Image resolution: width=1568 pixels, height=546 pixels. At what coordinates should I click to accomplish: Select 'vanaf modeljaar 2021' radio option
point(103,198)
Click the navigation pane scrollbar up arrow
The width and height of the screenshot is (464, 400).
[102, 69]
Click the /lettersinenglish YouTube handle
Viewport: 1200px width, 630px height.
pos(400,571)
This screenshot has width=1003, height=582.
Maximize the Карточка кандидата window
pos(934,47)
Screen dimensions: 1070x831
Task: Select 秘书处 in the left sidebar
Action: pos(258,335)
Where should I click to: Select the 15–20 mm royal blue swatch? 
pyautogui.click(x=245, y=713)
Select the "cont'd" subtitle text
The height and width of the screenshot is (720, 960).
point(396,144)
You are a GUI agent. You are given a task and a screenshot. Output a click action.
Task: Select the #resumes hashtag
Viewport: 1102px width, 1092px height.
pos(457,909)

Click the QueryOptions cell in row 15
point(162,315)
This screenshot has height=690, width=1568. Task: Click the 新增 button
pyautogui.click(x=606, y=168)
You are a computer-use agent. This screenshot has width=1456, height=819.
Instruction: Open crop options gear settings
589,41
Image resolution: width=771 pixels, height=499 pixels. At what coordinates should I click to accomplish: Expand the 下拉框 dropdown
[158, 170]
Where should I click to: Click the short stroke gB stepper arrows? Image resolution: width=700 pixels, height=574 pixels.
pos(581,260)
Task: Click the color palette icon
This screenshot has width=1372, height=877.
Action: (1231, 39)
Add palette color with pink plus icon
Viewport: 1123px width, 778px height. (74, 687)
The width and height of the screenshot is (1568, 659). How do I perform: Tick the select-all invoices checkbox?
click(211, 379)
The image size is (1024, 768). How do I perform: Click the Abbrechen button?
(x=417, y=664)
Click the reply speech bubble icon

• • •

■ Problem statement: The full set of records is to be written out once more, word for word.

■ Exercise solution:
Image resolution: width=1568 pixels, height=546 pixels. At what coordinates should I click to accomplish: Select 'vanaf modeljaar 2021' radio option
point(103,198)
Click the navigation pane scrollbar up arrow
The width and height of the screenshot is (464, 400).
[102, 69]
Click the /lettersinenglish YouTube handle
Viewport: 1200px width, 630px height.
pos(400,571)
This screenshot has width=1003, height=582.
Maximize the Карточка кандидата window
pos(934,47)
Screen dimensions: 1070x831
Task: Select 秘书处 in the left sidebar
Action: pos(258,335)
Where should I click to: Select the 15–20 mm royal blue swatch? 
pyautogui.click(x=245, y=713)
Select the "cont'd" subtitle text
The height and width of the screenshot is (720, 960).
point(396,144)
You are a GUI agent. You are given a task and a screenshot. Output a click action.
Task: Select the #resumes hashtag
Viewport: 1102px width, 1092px height.
pos(457,909)

Click the QueryOptions cell in row 15
point(162,315)
This screenshot has height=690, width=1568. Task: Click the 新增 button
pyautogui.click(x=606, y=168)
You are a computer-use agent. This screenshot has width=1456, height=819.
Instruction: Open crop options gear settings
589,41
Image resolution: width=771 pixels, height=499 pixels. At what coordinates should I click to accomplish: Expand the 下拉框 dropdown
[158, 170]
Where should I click to: Click the short stroke gB stepper arrows? Image resolution: width=700 pixels, height=574 pixels.
pos(581,260)
Task: Click the color palette icon
This screenshot has width=1372, height=877.
Action: (1231, 39)
Add palette color with pink plus icon
Viewport: 1123px width, 778px height. (74, 687)
The width and height of the screenshot is (1568, 659). How do I perform: Tick the select-all invoices checkbox?
click(211, 379)
The image size is (1024, 768). How do I perform: Click the Abbrechen button?
(x=417, y=664)
Click the reply speech bubble icon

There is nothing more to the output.